GH-50007: [C++][Parquet] Add bloom filter folding to automatically size SBBF filters by HuaHuaY · Pull Request #50008 · apache/arrow

HuaHuaY · 2026-05-21T10:18:59Z

Rationale for this change

This PR follows apache/arrow-rs#9628. It supports optimizing the disk usage of the Bloom filter. So specifying an ndv value larger than the actual value will not affect disk usage.

Bloom filters now support folding mode: allocate a conservatively large filter (sized for worst-case NDV), insert all values during writing, then fold down at flush time to meet a target FPP. This eliminates the need to guess NDV upfront and produces optimally-sized filters automatically.
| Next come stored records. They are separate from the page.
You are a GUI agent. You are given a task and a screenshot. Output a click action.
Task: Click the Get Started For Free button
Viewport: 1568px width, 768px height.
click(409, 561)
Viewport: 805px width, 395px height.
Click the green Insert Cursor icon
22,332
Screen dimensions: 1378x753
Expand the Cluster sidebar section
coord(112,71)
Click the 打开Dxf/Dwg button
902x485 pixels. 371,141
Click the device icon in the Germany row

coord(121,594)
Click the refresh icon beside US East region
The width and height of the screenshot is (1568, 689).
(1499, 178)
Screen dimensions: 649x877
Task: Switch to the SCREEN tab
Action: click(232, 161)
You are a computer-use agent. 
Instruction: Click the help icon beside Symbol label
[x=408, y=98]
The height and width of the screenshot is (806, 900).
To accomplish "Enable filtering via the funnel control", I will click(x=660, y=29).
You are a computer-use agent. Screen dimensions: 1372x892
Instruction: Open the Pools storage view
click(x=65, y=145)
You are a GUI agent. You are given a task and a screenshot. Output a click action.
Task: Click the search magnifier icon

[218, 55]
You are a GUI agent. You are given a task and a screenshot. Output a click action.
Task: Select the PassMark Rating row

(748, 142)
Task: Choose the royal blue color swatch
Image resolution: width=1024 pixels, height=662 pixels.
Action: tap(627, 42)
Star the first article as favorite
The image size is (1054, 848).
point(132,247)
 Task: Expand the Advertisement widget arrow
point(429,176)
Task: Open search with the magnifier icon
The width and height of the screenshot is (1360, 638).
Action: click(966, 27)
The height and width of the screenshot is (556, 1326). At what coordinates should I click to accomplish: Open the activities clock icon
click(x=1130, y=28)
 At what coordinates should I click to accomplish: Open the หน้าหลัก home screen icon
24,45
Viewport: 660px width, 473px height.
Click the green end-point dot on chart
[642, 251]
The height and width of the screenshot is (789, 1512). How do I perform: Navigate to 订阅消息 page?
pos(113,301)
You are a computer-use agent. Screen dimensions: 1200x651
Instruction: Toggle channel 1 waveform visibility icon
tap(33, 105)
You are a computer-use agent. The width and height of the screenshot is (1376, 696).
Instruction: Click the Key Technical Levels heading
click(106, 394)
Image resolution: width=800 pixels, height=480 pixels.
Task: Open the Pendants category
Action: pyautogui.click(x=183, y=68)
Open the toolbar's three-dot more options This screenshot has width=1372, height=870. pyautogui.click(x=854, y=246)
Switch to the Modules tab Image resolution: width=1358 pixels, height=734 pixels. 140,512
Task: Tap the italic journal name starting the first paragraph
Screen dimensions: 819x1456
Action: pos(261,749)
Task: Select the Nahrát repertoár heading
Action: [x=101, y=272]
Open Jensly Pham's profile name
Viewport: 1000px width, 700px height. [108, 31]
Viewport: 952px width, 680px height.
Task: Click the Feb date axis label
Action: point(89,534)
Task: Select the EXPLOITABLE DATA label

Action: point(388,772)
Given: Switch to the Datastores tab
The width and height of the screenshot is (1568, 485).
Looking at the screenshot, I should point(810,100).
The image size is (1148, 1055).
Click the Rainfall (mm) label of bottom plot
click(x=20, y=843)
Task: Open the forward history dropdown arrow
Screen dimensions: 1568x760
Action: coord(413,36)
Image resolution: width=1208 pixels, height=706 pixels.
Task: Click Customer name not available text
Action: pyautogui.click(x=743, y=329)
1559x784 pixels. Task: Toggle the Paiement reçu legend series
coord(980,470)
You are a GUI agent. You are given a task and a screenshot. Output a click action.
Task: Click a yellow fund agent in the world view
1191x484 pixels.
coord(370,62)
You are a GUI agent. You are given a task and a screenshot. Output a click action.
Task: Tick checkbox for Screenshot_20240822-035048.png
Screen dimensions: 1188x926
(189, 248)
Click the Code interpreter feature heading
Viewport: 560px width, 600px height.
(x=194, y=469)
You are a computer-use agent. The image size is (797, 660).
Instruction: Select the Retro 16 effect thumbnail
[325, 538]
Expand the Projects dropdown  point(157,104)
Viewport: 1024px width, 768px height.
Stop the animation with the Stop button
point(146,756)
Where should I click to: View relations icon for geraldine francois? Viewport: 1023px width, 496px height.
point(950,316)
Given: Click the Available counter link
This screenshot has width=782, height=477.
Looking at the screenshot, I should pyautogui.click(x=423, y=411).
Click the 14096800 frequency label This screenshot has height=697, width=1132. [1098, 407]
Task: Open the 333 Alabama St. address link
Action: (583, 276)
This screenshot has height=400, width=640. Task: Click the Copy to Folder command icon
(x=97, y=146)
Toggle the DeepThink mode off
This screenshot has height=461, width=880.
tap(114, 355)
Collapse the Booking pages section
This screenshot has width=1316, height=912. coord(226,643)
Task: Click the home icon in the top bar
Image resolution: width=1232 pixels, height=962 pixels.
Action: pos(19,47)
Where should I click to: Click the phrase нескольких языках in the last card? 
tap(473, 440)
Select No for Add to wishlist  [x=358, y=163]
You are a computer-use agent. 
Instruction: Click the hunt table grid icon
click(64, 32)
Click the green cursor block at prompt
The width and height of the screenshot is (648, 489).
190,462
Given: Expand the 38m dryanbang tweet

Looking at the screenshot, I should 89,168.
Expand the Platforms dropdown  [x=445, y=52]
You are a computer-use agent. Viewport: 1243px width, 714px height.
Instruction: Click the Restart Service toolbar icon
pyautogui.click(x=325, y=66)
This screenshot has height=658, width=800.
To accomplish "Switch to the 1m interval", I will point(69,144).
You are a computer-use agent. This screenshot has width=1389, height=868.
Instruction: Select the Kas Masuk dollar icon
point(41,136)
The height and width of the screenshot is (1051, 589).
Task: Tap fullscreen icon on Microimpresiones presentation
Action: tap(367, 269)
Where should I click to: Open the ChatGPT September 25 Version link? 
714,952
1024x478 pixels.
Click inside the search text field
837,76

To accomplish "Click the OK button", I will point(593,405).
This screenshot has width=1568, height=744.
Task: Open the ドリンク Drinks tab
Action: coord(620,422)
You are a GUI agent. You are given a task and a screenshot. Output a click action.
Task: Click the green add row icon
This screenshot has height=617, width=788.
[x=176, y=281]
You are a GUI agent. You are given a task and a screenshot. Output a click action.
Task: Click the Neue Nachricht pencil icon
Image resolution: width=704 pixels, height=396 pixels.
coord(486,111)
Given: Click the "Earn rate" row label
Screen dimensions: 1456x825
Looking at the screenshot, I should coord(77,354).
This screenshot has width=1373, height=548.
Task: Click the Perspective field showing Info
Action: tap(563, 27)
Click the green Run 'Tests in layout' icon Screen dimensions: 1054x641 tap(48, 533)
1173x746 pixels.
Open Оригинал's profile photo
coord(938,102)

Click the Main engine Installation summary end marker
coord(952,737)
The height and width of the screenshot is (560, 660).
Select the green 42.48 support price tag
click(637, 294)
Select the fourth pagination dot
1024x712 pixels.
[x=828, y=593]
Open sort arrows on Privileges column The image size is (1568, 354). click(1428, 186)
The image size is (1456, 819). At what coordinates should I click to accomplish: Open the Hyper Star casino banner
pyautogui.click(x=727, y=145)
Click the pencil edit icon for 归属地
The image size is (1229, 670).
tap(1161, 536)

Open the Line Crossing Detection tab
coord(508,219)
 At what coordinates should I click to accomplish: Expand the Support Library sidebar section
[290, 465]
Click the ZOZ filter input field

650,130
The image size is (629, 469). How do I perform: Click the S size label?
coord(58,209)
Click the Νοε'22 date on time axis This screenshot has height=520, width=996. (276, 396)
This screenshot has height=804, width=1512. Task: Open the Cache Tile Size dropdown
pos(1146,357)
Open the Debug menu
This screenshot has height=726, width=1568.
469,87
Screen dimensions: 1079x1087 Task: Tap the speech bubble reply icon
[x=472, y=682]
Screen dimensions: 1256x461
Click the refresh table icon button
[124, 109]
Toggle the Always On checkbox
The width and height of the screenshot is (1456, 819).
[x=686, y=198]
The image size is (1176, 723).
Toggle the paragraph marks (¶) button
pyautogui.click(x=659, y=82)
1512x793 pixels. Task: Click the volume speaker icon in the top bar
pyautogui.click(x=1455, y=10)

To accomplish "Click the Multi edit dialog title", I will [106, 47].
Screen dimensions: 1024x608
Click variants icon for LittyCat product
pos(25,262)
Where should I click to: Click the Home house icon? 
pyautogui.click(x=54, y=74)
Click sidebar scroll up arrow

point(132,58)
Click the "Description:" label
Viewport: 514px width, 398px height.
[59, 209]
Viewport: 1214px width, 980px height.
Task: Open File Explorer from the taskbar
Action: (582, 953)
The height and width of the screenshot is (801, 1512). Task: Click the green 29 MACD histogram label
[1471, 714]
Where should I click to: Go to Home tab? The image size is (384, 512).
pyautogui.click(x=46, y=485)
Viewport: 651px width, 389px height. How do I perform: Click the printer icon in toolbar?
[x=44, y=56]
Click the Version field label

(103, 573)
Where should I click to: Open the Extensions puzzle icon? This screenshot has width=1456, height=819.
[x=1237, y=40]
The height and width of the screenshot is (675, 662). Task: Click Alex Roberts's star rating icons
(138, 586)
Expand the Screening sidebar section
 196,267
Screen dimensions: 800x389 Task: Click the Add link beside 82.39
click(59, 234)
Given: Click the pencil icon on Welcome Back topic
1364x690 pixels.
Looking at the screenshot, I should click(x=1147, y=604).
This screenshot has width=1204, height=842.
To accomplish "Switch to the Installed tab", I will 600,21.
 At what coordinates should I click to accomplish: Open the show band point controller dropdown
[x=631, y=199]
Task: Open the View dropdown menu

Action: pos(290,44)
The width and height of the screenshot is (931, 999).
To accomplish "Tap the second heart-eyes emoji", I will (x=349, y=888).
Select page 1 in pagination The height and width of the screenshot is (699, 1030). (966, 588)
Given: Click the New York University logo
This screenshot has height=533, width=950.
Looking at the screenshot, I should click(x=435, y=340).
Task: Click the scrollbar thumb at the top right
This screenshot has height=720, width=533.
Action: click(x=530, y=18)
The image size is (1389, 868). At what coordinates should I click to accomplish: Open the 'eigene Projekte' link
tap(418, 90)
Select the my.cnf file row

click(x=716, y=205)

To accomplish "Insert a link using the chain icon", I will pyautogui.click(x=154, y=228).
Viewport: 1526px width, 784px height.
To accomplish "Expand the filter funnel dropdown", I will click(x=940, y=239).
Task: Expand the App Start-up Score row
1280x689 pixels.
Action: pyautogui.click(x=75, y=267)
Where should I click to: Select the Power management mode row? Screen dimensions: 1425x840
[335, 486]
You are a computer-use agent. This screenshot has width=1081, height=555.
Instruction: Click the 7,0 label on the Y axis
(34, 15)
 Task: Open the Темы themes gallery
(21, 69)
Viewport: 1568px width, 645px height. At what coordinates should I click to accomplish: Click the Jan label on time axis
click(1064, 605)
What changes are included in this PR?

BloomFilterBuilder will try to fold the bloom filter before writing it to the output stream.

Are these changes tested?

Yes.

Are there any user-facing changes?

Yes.

The type of ndv in BloomFilterOptions is changed from int32_t to std::optional<int64_t>. And the argument type of OptimalNumOfBytes and OptimalNumOfBits in BlockSplitBloomFilter is changed from uint32_t ndv to uint64_t ndv

GitHub Issue: [C++][Parquet] Add bloom filter folding to automatically size SBBF filters #50007

github-actions · 2026-05-21T10:20:34Z

⚠️ GitHub issue #50007 has been automatically assigned in GitHub to PR creator.

HuaHuaY · 2026-05-21T12:36:08Z

-      std::map</*column_id=*/int32_t, std::shared_ptr<BloomFilter>>;
+  struct RowGroupBloomFilters {
+    RowGroupBloomFilters() = default;
+    RowGroupBloomFilters(RowGroupBloomFilters&&) noexcept = default;


I need these to prevent MSVC from attempting to instantiate the copy constructor. See microsoft/STL#5552 and microsoft/STL#5084.

Or we just keep using std::shared_ptr instead of std::unique_ptr. Is it important here?

HuaHuaY · 2026-05-21T12:56:23Z

@wgtmac @alamb @etseidl @emkornfield Please take a look.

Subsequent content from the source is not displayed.